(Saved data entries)

<<<<

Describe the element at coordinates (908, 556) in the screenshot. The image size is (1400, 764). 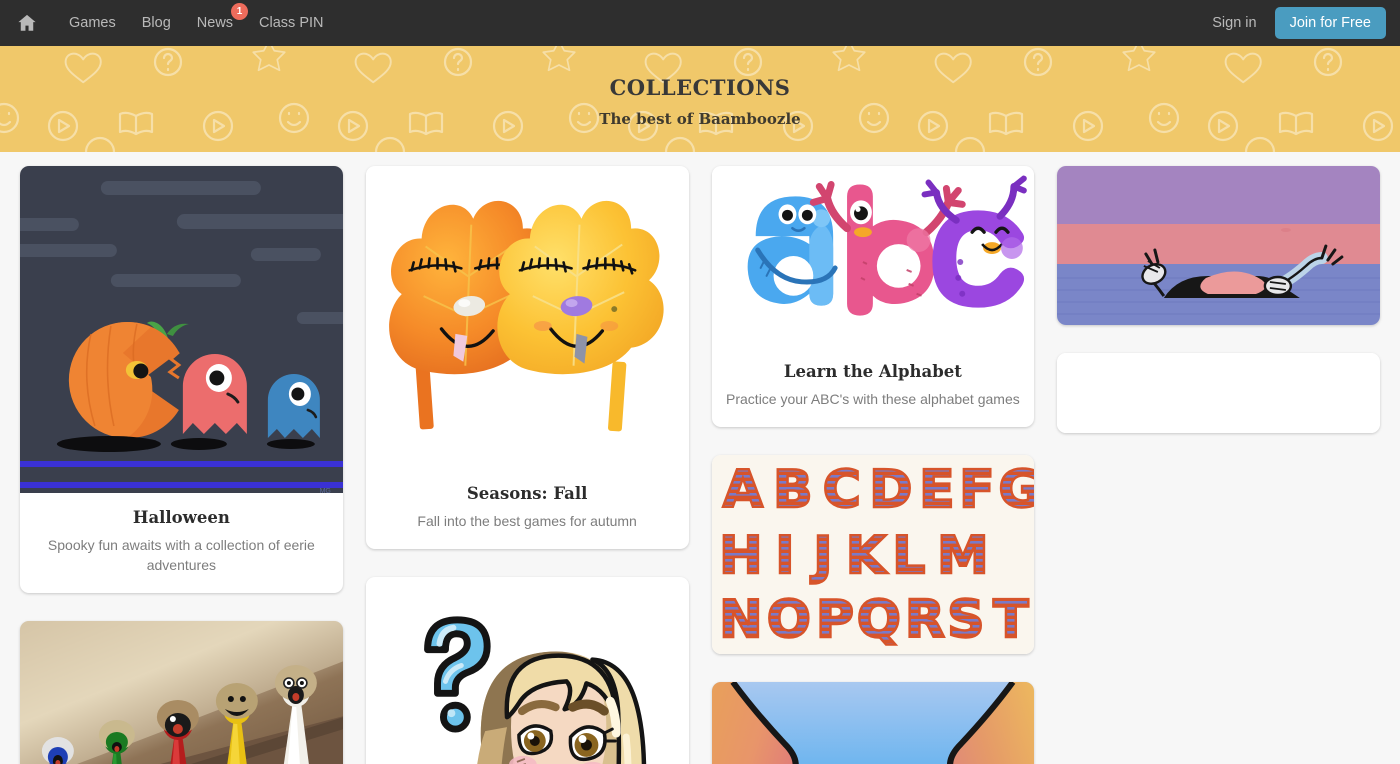
I see `svg-text: L` at that location.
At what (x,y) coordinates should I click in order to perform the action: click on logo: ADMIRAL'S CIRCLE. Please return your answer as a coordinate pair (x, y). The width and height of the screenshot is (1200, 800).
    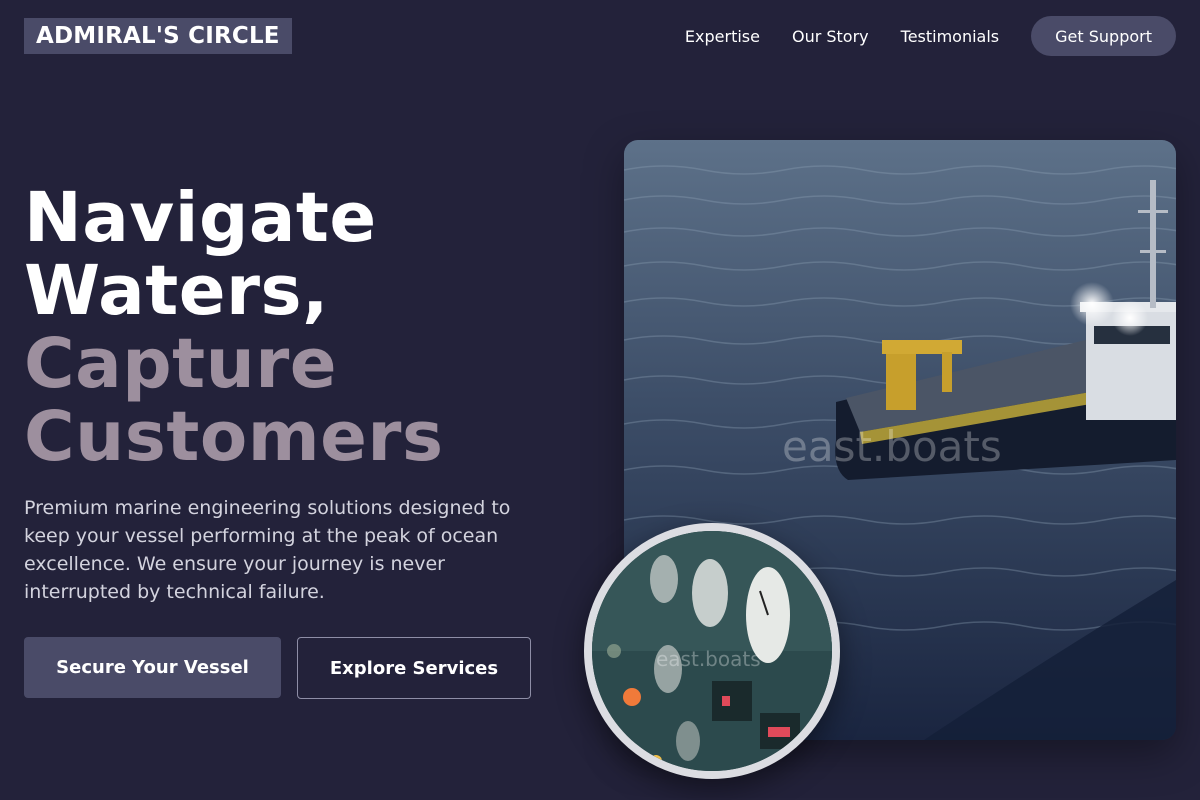
    Looking at the image, I should click on (158, 36).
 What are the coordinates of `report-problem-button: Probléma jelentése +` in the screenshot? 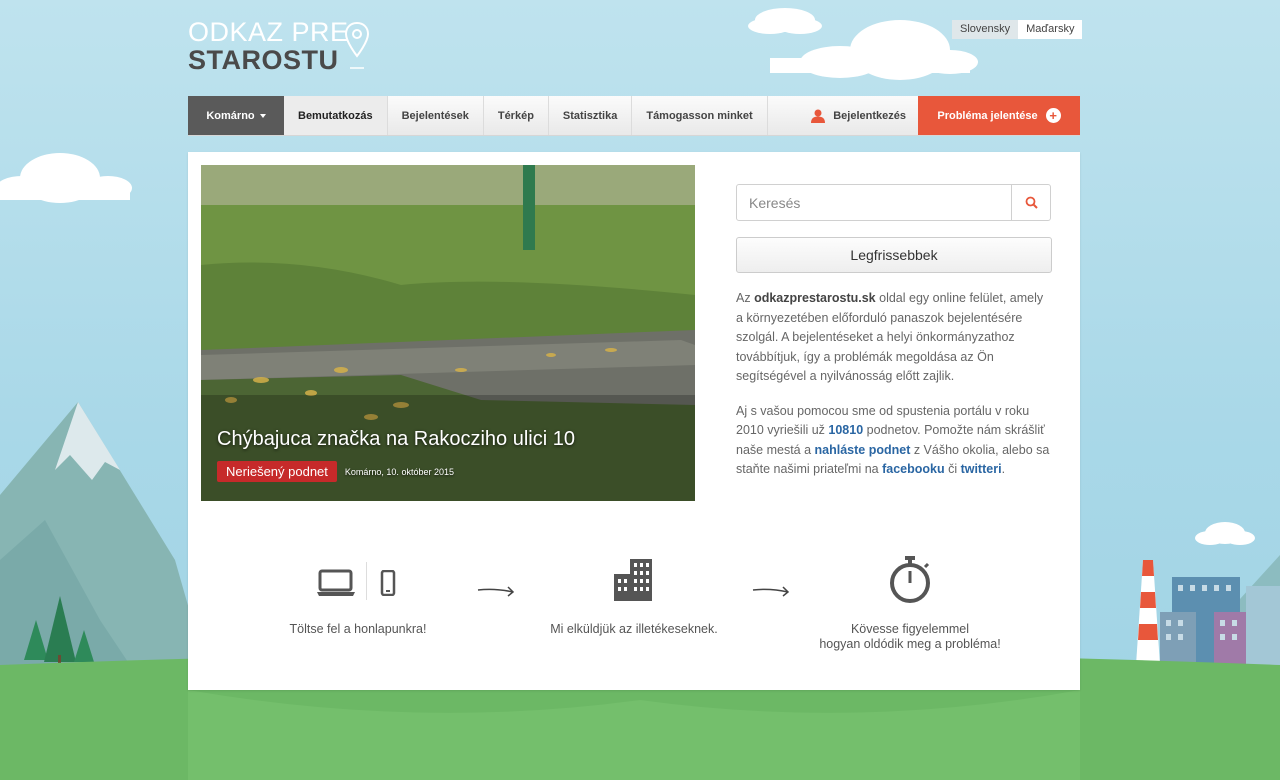 It's located at (999, 116).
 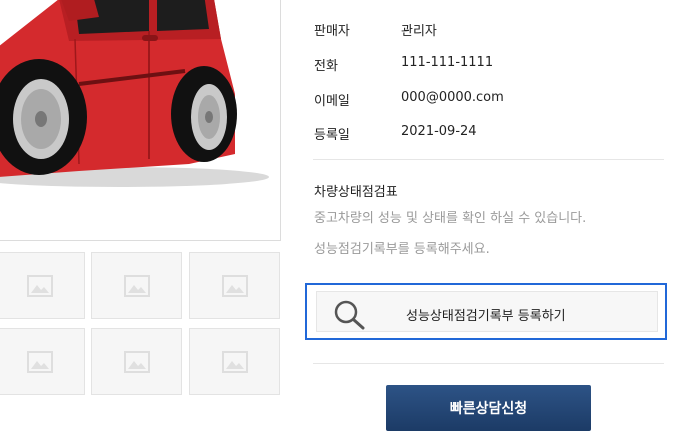 I want to click on inspection-title: 차량상태점검표, so click(x=356, y=192).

>>>>

[Assignment]
Rewrite the listing from its start through the line containing "at that location.", substituting "screen image" for "screenshot" and leaving everything else unchanged. Omit the pictures from your answer.

[Completed exercise]
Describe the element at coordinates (908, 556) in the screen image. The image size is (1400, 764). 
I see `svg-text: L` at that location.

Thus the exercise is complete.